Bennett and an unidentified 23-year-old passenger were injured, but survived. Lee, who was sitting in a backseat, did not.
“It was just a tragic accident that never should have happened,” Lee’s mother, who asked not to be named, said Wednesday inside a brick duplex on the quiet Edenwald street where Lee lived with her and his 13-year-old sister.
Part of the family moved from Saint Ann, Jamaica, to The Bronx in 2003, but Lee did not arrive until 2010, after he had graduated from high school on the island. They settled in a section of the northernmost Bronx where, with a West Indian bakery and a Caribbean diner just around the corner from their house, they were surrounded by Jamaican neighbors, Lee’s mother said.
Lee drew detailed cartoon characters; he played video games and loved to watch the anime series, "Dragon Ball Z," his family said.
He spent much of his time at home. There, he played pranks on his younger sister, pouncing out of dark corners, making her screech until she laughed.
“He was like a kid that never grew up,” his mother said.
In high school, he read book after book about entrepreneurs who had found ways to launch enterprises and strike it rich, according to a cousin. The narratives struck a chord — Lee dreamed of starting his own company one day.
But first, he needed to go to college. He was working on his GED, which would have allowed him to enroll in college, when he died, his family said.
“He was one of the good ones,” said his mother. “They say the good ones die young. And it’s so true.”
Bennett, the driver, was arrested and charged with vehicular manslaughter, reckless endangerment, criminally negligent homicide, reckless driving, speeding and driving while intoxicated, police said.
On Wednesday, a cousin answered the door at the Bennett residence, which sits less than a mile from Lee’s home.

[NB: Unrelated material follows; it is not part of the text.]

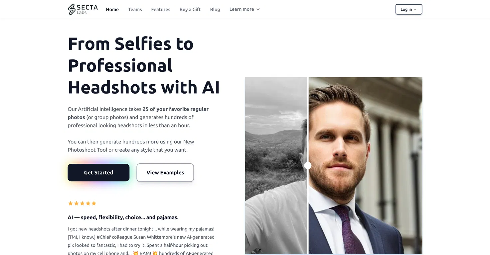
Task: Open the Teams page
Action: coord(135,9)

The 19-year-old cousin, who gave his name only as Ray, said the family did not want to speak with reporters. But he said his cousin is a “smart kid” who attends college.
Back at Lee’s house, the family said the young man only associated with people he trusted. They didn’t know what happened Monday night.
“I can’t talk about it,” said Lee’s cousin, who also declined to give her name. She was wearing a black T-shirt and dark sunglasses Wednesday and was headed to have Lee’s gray suit pressed.
“I’m still in a nightmare,” she said.